## ASSIGNMENT
State how many lines in the records below include the word "Viewport". Give nothing but that number.

## DATA SUPPLIED
┄┄┄┄┄┄┄┄┄┄┄┄┄┄┄┄┄┄┄┄

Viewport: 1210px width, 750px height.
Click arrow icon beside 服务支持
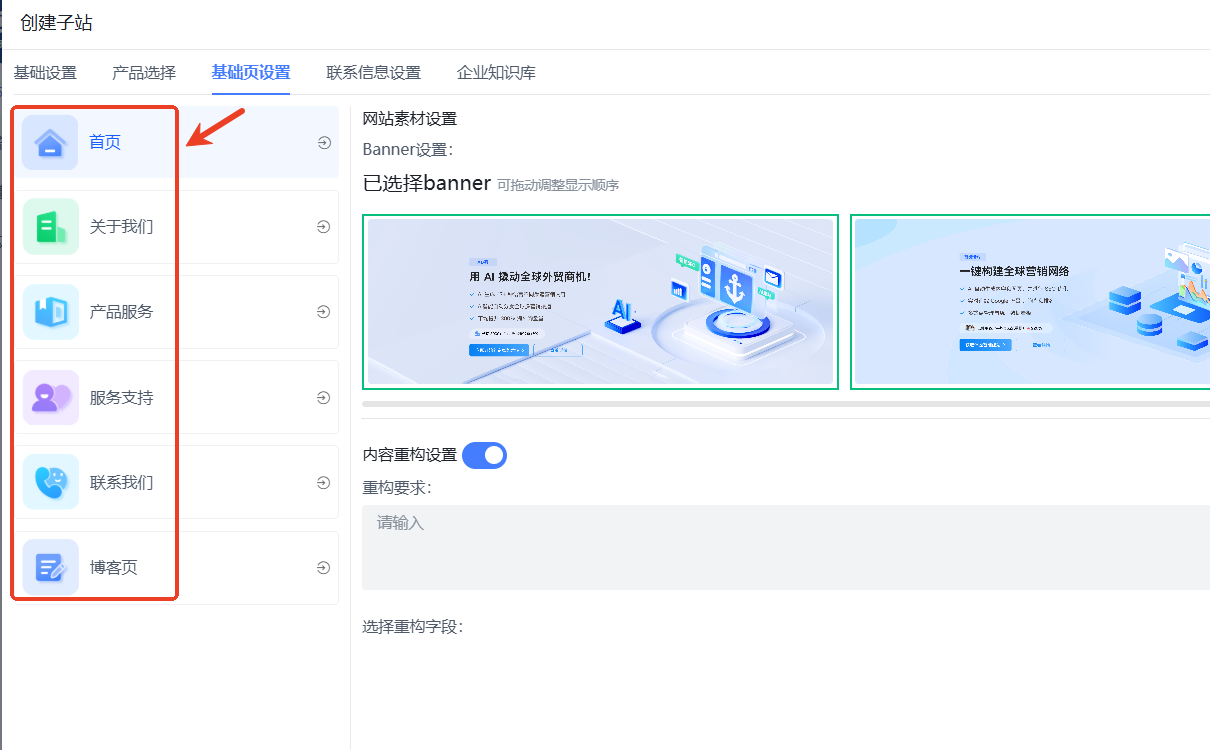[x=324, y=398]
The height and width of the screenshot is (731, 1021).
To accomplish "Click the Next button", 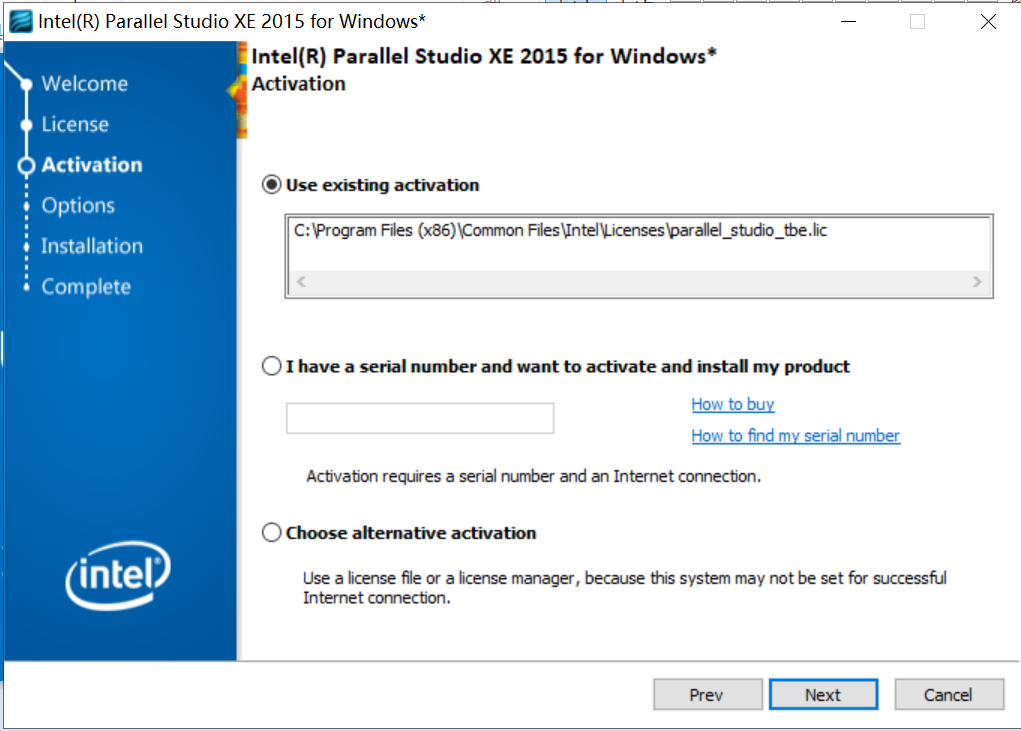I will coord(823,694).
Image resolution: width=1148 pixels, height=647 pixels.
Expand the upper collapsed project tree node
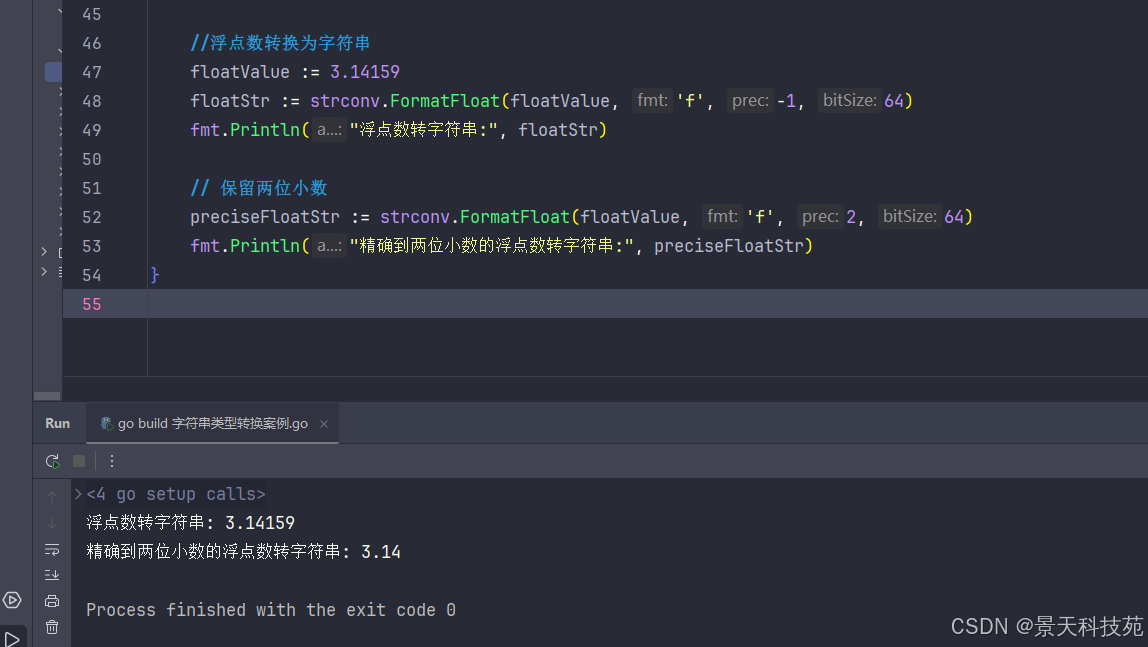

┄┄┄┄┄┄┄┄┄┄┄┄┄┄┄┄┄┄┄┄

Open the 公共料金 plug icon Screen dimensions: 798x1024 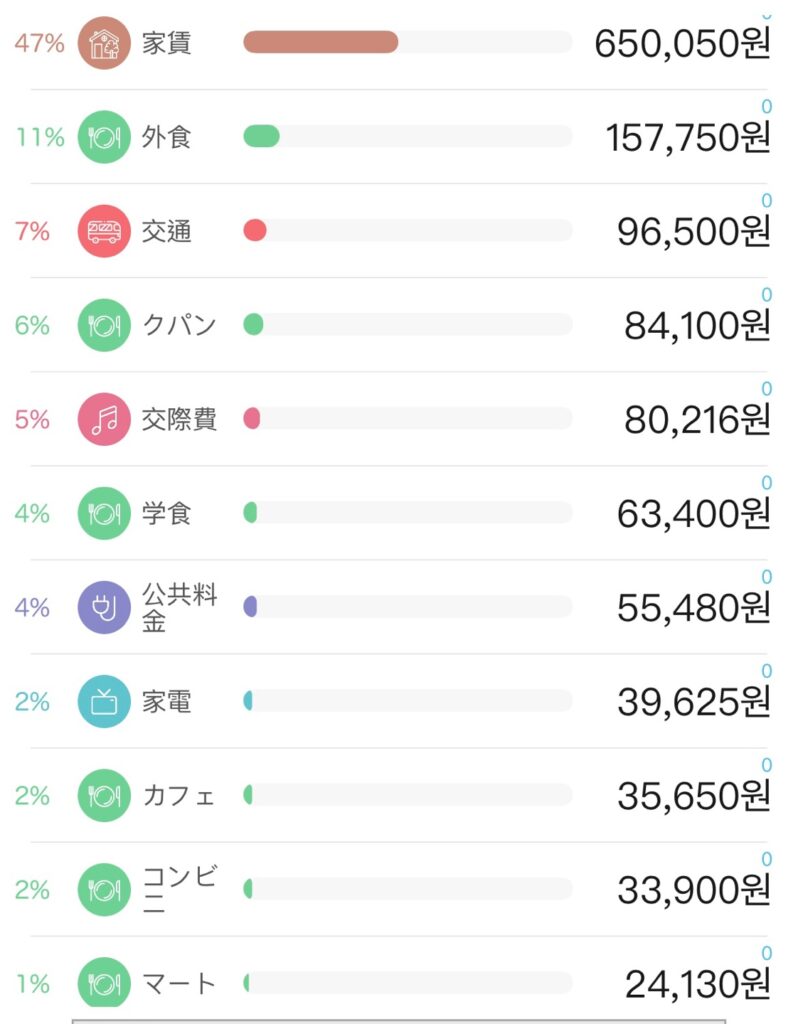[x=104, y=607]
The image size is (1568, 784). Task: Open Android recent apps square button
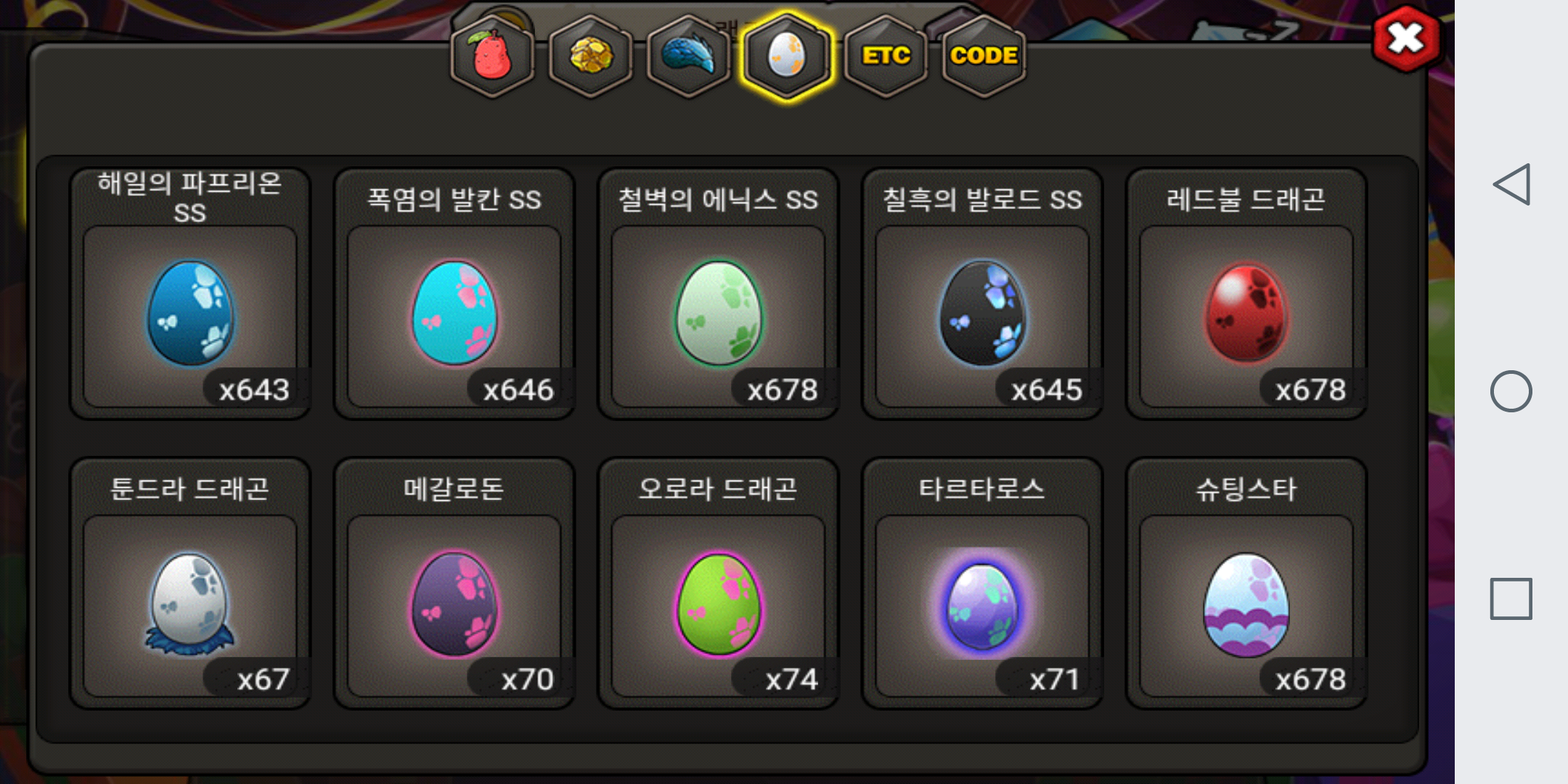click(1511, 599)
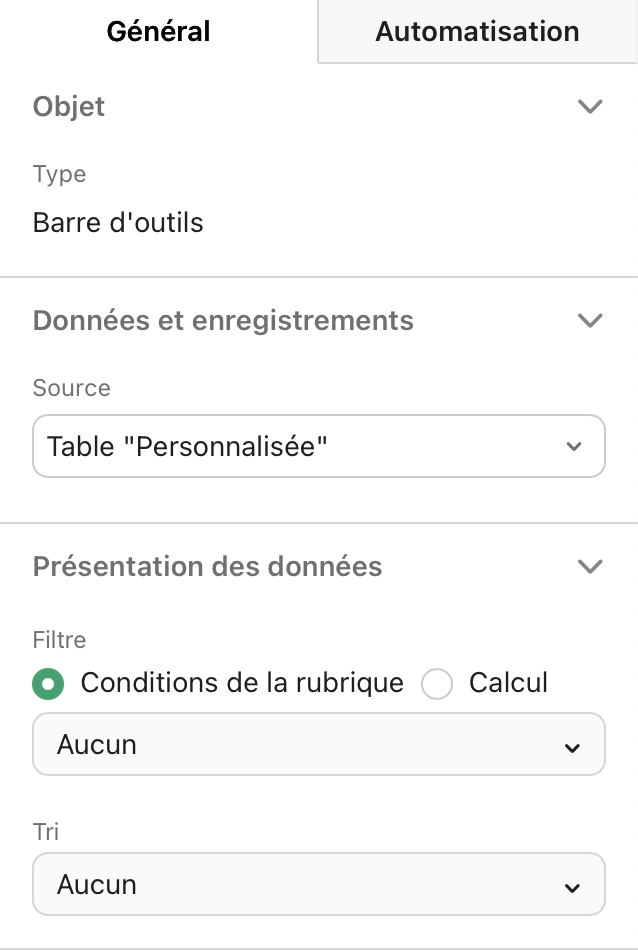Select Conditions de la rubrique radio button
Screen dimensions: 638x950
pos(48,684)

┄┄┄┄┄┄┄┄┄┄┄┄┄┄┄┄┄┄┄┄

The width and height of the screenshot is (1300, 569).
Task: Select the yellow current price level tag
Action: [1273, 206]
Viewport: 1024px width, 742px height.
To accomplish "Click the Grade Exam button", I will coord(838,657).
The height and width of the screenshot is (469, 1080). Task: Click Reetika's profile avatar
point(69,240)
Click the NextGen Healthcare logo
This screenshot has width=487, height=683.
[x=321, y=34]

┄┄┄┄┄┄┄┄┄┄┄┄┄┄┄┄┄┄┄┄

## OUTPUT FOR THIS TASK
2